No trabalho, os pesquisadores
usaram técnicas inovadoras para a reconstrução da árvore de relações de
parentesco (filogenética) das tecamebas (Arcellinida) e, a partir disso,
calibraram a árvore da vida, identificando ancestrais de plantas, fungos, algas
e animais, por exemplo.
“A base para criar essa
reconstituição foram as tecamebas e, a partir desse trabalho, fomos conseguindo
visualizar outros seres vivos que antecederiam outros grupos e que também
estariam presentes e diversificados naquele período da Terra, há 800 milhões de
anos", explica Lahr à Agência FAPESP.
Vale destacar que as tecamebas
representam o maior grupo do clado (conjunto de organismos originados de um
ancestral comum) Amoebozoa, uma grande linhagem de seres que se locomovem por
projeções celulares chamadas pseudópodes. Estudo anterior do grupo da USP
permitiu estruturar a árvore molecular das tecamebas (leia mais em: agencia.fapesp.br/29929).
“Com auxílio de matemática
probabilística conseguimos determinar a morfologia de tecamebas ancestrais [a
partir de dados genéticos de espécies que vivem hoje na Terra] para depois
comparar com a morfologia dos fósseis. Neste estudo, identificamos linhagens
ancestrais das tecamebas e uma maior diversificação desses organismos no
Neoproterozoico”, relata Lahr.
No estudo publicado em PNAS,
os cientistas avançaram no entendimento de como era o planeta há 800 milhões de
anos a partir do uso dessas linhagens de tecamebas como pontos de calibração
para a árvore da vida com plantas, algas, fungos, animais e seus antepassados.
A pesquisa recebeu apoio da FAPESP por meio de um Auxílio à Pesquisa – Regular e de uma Bolsa de Doutorado.

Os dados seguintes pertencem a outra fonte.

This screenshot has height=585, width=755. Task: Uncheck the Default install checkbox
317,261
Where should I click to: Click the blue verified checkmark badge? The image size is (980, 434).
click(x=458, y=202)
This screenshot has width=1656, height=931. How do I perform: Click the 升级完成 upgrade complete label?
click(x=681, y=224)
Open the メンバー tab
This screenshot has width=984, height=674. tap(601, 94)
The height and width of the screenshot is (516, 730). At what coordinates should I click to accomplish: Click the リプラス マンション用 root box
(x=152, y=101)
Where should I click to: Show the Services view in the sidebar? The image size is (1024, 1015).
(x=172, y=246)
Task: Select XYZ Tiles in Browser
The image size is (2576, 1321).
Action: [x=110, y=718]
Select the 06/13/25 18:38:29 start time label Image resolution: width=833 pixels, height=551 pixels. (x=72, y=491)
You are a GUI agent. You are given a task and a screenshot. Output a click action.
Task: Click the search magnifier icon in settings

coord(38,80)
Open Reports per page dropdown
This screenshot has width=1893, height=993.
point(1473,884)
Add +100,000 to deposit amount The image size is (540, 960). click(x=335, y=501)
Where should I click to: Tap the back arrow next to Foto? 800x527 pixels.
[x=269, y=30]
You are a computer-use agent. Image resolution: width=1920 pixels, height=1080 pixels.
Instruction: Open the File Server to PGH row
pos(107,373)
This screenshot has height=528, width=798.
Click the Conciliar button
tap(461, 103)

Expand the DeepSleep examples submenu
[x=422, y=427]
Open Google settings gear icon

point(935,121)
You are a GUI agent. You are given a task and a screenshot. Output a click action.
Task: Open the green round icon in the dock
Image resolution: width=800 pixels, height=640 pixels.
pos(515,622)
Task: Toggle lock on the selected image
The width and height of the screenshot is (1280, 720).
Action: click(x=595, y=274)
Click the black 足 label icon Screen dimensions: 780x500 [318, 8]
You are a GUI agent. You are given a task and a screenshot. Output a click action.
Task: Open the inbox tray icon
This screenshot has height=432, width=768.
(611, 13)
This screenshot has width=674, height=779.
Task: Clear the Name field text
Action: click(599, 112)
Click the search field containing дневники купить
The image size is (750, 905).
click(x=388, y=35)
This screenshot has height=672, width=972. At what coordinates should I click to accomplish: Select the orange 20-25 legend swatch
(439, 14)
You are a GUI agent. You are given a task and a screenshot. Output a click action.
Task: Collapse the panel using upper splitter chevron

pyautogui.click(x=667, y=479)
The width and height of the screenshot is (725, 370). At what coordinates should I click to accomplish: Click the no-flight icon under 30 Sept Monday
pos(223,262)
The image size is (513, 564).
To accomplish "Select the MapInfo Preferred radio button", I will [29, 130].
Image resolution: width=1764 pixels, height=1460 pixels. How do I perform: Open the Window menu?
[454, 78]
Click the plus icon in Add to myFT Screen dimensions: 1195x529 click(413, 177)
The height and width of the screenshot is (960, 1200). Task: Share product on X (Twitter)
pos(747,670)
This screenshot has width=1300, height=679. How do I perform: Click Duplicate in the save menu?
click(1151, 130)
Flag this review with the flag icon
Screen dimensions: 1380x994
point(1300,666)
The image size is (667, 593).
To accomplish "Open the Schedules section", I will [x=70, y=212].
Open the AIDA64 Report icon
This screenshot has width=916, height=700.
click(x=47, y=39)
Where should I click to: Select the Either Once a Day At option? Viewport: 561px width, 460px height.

“A partir dessa ampliação da
árvore da vida, foi possível obter descobertas interessantes sobre um período
da história do planeta que ainda era muito obscuro. Com a calibração da árvore
a partir do estudo filogenético das tecamebas, conseguimos duplicar a
quantidade de informação sobre os eucariontes no Neoproterozoico. Nossos dados
mostram que é nesse momento que começa a surgir uma diversidade grande de
linhagens, uma delas é a dos animais, outra dos fungos e, possivelmente, as
plantas”, diz o pesquisador.
Como explica Lahr, o trabalho
se baseia em uma técnica inovadora denominada single-cell
transcriptomics, que permite sequenciar todo o transcriptoma de uma única
célula (ser unicelular). O transcriptoma é a parte do genoma que está sendo
expressa e o seu sequenciamento permite que os cientistas retrocedam na linhagem
evolutiva, identificando espécies que viveram no passado.
"Antes dessa técnica só
era possível obter o transcriptoma de seres vivos unicelulares que vivem em
cultura, ou seja, menos de 1% da diversidade dos microrganismos. Foi a partir
dessa inovação que fomos conseguindo estruturar a filogenia do grupo das
tecamebas como um todo. É um grupo bem diverso e se mostra interessante para
iluminar esses períodos da história da Terra, por terem registros fósseis com
os quais podemos fazer comparações. Fora isso, na árvore da vida, as amebas
estão mais próximas dos animais do que eles estão das plantas, o que nos
permitiu fazer calibrações importantes", diz.
O artigo Amoebozoan
testate amoebae illuminate the diversity of heterotrophs and the complexity of
ecosystems throughout geological time pode ser lido em: www.pnas.org/doi/abs/10.1073/pnas.2319628121.